Colorado Springs has already seen a few families moving here to find medicinal help from groups like Realm of Caring, the Stanley brothers' nonprofit that helps kids obtain CBD-heavy strains to treat chronic seizures and other ailments. But there's "quite a few" others coming our way, says Colorado Springs Police Department officer M.J. Thomson, and it's for all the reasons you would think.
"What we've really observed in the last few months is campers, people driving in from neighboring states, coming in and then they're contacting our unit and asking how to get state IDs. ... Because they know our unit helps homeless people get IDs, Social Security cards, birth certificates, things like that," says Thomson, a member of the department's Homeless Outreach Team. "And basically they said they're coming here because they want to be able to legally smoke marijuana.
"Like, I had one guy that suffers from HIV and he lives outside of Las Vegas, Nevada. And he said it was costing him $3,000 a month for his medicines that he takes to help him with his HIV. And he said he obviously couldn't afford to pay $3,000 a month for his medicine, so he moved to Colorado so he could spend [the money] on marijuana, which made him feel better anyway."
Thomson tells of another time when he found a mid-size moving van full of West Coast twentysomethings. "And we contacted them down at the park, and they all said, 'Yeah, we're free-living, bringing back the hippie lifestyle, and we want to be able to smoke pot without having the police on our case, so we're coming out here to smoke pot.' ... You know, a lot of them are just real blunt."
No pun intended.
As for the homeless side of the issue, Thomson can't cite any numbers, but does note that he's seen more people on the street who say they're here to smoke. Bob Holmes, executive director of Homeward Pikes Peak, also can't confirm a cannabisian correlation, though he says the local chronically homeless population has increased to more than 350 people, from 150 in 2010.
Tucked into Gov. John Hickenlooper's $24.1 billion state budget, unveiled last week, is a request for $7,084,656 to fund a grant program for marijuana research and one full-time employee to administer it.
"There is a lack of scientific information on health impacts of marijuana," reads the explanation. "This lack of information prevents individuals and health care providers from having the information they need to make important health decisions."
Areas of opportunity include a deeper look at how cannabis affects post-traumatic stress disorder and seizures, which universities and hospitals would likely apply for state money to study. The Legislature will take up the budget during next year's session.

**Extracted data:**
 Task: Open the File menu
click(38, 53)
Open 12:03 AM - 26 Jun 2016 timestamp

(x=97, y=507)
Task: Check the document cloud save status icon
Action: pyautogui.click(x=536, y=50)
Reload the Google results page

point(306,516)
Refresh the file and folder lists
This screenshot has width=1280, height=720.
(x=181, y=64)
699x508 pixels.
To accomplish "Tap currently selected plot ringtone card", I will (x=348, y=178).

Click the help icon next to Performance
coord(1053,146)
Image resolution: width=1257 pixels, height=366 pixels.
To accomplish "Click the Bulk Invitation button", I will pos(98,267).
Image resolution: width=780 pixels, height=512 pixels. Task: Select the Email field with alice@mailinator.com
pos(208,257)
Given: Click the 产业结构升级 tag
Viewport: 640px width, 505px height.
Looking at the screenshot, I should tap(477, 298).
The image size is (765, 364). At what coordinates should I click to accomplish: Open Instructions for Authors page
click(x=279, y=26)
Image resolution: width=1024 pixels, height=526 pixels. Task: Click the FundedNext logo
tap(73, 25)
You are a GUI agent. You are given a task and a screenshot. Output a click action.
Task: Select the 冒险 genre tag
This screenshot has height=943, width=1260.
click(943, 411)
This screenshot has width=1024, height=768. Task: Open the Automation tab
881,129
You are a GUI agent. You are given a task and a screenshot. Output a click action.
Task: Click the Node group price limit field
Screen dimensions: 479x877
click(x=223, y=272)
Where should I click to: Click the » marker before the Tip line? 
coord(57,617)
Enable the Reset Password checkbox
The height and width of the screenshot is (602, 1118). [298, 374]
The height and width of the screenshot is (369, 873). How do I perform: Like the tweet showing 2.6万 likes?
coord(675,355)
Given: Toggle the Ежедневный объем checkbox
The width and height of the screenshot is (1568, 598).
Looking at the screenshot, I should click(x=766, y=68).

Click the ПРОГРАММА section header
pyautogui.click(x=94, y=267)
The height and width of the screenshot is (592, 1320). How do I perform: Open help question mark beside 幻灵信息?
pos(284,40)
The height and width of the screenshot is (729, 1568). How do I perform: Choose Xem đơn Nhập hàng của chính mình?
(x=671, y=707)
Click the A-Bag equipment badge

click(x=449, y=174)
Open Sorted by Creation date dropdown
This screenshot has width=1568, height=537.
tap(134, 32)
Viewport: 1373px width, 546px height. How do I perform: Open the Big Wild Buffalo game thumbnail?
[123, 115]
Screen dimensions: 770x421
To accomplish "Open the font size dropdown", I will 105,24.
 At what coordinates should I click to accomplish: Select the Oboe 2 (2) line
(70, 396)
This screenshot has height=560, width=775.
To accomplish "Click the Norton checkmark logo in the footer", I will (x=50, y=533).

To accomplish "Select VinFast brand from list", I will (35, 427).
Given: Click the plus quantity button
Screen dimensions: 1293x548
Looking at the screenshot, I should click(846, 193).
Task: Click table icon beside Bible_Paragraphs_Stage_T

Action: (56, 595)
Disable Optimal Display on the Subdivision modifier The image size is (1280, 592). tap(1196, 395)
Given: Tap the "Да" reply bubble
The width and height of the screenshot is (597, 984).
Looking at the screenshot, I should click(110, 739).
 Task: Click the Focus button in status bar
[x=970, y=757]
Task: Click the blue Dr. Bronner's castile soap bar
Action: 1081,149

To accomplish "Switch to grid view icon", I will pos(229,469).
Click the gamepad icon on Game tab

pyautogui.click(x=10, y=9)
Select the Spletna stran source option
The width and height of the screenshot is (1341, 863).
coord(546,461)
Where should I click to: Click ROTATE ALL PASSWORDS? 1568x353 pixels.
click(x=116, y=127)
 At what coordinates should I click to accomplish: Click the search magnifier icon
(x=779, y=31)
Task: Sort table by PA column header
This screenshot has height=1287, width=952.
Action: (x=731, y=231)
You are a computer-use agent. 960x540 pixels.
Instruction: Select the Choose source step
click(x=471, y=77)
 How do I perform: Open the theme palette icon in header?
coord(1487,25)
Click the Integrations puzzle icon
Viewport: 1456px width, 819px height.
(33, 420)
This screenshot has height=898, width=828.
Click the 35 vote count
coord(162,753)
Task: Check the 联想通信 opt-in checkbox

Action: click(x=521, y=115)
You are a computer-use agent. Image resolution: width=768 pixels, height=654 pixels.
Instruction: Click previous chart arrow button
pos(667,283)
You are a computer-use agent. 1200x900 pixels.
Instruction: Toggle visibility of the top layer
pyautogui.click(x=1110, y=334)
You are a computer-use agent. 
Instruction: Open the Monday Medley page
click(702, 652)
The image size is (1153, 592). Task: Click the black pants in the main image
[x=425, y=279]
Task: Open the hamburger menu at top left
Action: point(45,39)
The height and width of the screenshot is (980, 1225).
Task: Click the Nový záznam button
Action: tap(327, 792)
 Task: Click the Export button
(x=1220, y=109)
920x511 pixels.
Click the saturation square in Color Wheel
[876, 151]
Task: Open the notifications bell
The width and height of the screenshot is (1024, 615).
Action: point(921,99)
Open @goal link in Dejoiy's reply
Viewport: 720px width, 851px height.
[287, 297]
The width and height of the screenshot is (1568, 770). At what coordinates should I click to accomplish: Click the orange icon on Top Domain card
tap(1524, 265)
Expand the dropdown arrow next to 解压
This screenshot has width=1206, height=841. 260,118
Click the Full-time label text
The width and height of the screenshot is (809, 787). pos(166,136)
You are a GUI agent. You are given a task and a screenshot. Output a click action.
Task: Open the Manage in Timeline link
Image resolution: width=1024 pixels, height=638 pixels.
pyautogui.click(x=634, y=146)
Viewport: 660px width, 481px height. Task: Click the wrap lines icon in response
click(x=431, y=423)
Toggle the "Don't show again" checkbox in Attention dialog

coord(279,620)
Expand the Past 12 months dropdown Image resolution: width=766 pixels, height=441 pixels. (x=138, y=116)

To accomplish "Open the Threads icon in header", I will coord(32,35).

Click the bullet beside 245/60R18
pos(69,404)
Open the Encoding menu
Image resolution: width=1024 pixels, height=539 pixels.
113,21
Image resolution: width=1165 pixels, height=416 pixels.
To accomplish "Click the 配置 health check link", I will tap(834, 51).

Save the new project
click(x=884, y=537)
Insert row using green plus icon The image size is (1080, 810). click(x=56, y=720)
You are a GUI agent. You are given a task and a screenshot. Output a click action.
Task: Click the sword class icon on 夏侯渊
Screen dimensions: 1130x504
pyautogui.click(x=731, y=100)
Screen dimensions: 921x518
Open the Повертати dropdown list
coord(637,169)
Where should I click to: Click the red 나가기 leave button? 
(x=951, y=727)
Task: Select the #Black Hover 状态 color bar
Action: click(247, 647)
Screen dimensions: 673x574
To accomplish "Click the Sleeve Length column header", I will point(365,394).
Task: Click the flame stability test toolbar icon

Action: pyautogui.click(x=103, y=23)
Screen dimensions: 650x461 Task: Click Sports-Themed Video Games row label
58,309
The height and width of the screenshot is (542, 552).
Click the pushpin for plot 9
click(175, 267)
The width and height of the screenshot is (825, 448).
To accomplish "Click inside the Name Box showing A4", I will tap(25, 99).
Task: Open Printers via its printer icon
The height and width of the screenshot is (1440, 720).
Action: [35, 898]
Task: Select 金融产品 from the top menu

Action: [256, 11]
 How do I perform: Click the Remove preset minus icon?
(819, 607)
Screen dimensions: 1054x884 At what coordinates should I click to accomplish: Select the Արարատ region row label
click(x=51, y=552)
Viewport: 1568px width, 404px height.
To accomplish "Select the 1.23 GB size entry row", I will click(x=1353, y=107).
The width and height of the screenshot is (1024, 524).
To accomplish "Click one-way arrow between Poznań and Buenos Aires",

**Exercises to complete:**
1. Answer from the Colorado Springs marijuana article:
(a) How much did the man from outside Las Vegas say his HIV medicines cost him each month?
(b) According to Bob Holmes, how many people are now in the local chronically homeless population, and how many were there in 2010?
(c) How much money does the governor's budget request for the marijuana research grant program?
2. Write out the Colorado Springs marijuana article again, starting at "Tucked into Gov." and ending at "next year's session.", and swap "Legislature" for "General Assembly".

**Solutions by task:**
1.
(a) $3,000 a month.
(b) More than 350 people now, up from 150 in 2010.
(c) $7,084,656.

2.
Tucked into Gov. John Hickenlooper's $24.1 billion state budget, unveiled last week, is a request for $7,084,656 to fund a grant program for marijuana research and one full-time employee to administer it.
"There is a lack of scientific information on health impacts of marijuana," reads the explanation. "This lack of information prevents individuals and health care providers from having the information they need to make important health decisions."
Areas of opportunity include a deeper look at how cannabis affects post-traumatic stress disorder and seizures, which universities and hospitals would likely apply for state money to study. The General Assembly will take up the budget during next year's session.